Information regarding the structures of the models and how these reflects the hydro-geological settings should be included. I expect that the lumped model structures and parameters to reflect the hydro-geological characteristics. If ML models are black boxes and nothing can be inferred from them, this should be explicitly mentioned in the paper and included in the discussion. It would be good to know the opinion of the Teams regarding the use of these models as it poses a philosophical question regarding their use especially in prediction mode.

Please revise the text describing the data used for calibration and validation. Also, validation and prediction terms are used interchangeably. It is stated that 10 years of data including groundwater levels are provided for calibration, and five years without GWLs are provided for validation. Is this meant to be for prediction? But later it is clear that GWLs for the five years are used for validation. Is the validation done by someone other than the Teams after the submission of model output? Please clarify.
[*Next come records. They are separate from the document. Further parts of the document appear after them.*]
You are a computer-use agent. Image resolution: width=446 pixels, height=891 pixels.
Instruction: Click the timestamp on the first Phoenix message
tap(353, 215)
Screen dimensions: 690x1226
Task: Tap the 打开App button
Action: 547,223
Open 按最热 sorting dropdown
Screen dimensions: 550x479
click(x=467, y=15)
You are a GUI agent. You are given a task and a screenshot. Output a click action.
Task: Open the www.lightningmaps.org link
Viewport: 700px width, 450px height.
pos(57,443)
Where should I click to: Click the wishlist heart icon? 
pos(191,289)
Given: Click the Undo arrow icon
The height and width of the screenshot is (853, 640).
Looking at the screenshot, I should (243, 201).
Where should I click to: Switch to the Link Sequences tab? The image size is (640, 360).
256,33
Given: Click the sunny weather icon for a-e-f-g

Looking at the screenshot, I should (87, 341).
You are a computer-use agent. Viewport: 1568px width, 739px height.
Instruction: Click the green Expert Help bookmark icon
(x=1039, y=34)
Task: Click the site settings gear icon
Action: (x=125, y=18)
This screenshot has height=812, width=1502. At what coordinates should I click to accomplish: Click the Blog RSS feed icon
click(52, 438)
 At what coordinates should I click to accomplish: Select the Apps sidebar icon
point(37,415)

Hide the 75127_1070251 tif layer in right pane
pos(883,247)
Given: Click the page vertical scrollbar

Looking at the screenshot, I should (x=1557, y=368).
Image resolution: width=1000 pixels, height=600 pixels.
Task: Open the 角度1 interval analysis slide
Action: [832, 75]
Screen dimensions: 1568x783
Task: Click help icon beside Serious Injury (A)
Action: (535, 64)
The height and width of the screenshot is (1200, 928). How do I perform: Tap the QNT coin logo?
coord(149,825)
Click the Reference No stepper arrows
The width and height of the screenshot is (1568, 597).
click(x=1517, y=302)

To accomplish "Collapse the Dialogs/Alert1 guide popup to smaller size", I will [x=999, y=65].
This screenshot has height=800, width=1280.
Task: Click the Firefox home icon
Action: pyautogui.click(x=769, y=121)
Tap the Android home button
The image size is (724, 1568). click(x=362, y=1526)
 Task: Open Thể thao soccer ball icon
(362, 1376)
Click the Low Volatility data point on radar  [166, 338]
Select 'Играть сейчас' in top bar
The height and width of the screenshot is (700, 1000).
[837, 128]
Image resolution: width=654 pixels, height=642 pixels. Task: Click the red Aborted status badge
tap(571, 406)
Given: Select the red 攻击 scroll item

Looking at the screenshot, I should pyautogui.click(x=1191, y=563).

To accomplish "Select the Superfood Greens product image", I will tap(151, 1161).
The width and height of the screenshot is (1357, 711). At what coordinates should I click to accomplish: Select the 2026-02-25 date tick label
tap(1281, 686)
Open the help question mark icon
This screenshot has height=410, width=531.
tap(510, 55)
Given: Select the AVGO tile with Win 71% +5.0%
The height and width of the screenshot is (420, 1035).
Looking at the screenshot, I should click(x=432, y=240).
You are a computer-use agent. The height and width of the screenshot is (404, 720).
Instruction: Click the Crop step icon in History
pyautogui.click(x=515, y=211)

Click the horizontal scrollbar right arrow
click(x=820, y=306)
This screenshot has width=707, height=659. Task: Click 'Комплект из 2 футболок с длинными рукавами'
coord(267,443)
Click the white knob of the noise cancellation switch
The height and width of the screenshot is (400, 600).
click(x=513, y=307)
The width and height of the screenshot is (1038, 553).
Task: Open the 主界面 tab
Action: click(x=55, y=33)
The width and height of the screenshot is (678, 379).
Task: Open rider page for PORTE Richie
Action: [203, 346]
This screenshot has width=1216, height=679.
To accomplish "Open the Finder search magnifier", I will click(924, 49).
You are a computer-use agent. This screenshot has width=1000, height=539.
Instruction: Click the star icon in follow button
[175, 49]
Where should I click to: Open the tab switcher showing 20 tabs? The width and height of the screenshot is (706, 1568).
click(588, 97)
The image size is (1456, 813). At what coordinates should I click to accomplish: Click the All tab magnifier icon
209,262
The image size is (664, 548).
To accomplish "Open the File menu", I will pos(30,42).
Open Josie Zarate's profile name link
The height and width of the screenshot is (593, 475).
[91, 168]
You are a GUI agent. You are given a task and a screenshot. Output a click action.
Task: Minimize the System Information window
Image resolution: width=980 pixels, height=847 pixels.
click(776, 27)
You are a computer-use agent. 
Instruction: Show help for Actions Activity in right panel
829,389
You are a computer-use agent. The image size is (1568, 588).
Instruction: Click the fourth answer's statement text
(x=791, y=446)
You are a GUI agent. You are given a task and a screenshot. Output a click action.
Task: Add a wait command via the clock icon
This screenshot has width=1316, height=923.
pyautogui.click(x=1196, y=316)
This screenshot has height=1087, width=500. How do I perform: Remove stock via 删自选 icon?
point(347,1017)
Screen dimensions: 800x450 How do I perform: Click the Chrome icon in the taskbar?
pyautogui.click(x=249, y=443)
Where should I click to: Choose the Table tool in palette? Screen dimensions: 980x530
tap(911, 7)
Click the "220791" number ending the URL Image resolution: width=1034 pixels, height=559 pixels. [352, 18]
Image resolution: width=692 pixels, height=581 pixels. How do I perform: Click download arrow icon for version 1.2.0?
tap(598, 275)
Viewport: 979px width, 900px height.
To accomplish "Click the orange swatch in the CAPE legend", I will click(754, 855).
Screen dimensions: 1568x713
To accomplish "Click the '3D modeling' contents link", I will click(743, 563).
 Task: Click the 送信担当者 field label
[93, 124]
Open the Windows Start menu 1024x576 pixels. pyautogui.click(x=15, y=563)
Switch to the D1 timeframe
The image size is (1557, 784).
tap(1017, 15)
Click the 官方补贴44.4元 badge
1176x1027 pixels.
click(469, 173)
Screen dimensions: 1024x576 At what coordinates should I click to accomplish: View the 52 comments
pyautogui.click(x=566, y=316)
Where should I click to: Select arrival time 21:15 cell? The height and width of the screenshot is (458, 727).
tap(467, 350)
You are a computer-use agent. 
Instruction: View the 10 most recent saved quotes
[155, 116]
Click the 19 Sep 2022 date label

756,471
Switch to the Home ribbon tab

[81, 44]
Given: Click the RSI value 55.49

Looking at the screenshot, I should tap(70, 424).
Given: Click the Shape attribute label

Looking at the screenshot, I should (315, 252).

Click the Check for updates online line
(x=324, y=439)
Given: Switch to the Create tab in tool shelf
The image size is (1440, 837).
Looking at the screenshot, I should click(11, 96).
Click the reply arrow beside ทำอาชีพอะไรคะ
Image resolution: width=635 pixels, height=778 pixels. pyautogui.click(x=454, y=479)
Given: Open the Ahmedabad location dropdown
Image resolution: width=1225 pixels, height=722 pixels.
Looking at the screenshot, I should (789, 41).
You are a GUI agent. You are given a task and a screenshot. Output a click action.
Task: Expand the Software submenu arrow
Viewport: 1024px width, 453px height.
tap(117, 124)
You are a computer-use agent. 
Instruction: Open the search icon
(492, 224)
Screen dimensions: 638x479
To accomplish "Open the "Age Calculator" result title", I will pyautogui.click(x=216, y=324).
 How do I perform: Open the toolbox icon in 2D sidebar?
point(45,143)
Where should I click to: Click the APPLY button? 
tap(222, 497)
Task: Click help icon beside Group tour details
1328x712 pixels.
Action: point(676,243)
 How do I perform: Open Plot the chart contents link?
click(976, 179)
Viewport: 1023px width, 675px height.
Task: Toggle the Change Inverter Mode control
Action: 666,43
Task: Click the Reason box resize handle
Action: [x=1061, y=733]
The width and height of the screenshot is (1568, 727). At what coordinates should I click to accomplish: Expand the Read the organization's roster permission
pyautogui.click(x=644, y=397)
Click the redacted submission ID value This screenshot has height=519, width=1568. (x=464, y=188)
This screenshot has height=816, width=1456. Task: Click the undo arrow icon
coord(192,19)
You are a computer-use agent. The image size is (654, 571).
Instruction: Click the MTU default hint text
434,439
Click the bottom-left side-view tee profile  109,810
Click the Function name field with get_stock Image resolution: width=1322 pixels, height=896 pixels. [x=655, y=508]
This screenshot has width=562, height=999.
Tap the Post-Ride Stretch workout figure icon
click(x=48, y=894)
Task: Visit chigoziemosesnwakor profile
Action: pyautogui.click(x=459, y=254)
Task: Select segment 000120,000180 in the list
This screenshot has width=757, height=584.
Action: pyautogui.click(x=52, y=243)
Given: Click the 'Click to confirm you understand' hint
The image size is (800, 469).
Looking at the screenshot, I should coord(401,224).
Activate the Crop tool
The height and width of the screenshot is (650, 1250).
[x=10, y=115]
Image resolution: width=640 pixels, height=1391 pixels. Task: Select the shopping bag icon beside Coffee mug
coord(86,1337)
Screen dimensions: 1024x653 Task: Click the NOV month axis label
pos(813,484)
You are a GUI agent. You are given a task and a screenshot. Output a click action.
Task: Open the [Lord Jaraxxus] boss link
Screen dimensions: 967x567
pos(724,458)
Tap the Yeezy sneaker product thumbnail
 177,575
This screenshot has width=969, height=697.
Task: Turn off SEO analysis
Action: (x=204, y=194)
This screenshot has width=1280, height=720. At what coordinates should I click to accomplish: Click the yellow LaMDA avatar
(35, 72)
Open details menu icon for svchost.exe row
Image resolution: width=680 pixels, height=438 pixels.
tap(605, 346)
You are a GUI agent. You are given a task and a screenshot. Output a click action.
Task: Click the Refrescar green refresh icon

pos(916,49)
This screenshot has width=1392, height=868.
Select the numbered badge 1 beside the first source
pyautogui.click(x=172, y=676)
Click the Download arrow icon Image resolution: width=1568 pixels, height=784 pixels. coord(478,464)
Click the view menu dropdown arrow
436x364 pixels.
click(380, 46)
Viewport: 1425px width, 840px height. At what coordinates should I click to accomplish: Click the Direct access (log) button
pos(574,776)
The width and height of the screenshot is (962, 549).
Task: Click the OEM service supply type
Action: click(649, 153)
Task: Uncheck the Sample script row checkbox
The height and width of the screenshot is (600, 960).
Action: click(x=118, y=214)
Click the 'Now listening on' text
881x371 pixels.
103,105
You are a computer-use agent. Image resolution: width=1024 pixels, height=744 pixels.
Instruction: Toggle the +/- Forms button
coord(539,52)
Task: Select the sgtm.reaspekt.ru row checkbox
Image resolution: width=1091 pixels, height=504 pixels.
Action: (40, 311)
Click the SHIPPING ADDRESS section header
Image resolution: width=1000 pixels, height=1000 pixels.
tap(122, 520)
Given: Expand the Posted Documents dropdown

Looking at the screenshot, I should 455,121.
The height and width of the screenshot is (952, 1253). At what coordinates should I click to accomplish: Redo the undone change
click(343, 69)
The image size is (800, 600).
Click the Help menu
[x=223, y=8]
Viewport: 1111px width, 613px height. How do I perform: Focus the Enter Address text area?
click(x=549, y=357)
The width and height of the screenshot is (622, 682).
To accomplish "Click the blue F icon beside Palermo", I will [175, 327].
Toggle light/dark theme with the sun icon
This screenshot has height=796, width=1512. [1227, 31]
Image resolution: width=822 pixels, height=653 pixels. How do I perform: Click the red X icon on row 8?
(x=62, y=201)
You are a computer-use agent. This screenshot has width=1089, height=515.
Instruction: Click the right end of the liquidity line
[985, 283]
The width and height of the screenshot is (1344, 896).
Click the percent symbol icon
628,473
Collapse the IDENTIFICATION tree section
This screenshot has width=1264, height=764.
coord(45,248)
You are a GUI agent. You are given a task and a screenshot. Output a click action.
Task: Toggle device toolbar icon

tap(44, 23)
For the USA site, it is mentioned that the nearest surface water is approximately 6.8 km. Later, it has been found that the river has an important role in improving the performance of the models at this site. What is the magnitude of the river stage fluctuations? Does the porous medium hydraulic characteristics justify the river control of GWLs at a borehole that is approximately 7 km away?

If possible, can you please explain why additional engineered input data are needed for ML and DL models and why these models are not able to self-adjust to avoid the need for this additional input?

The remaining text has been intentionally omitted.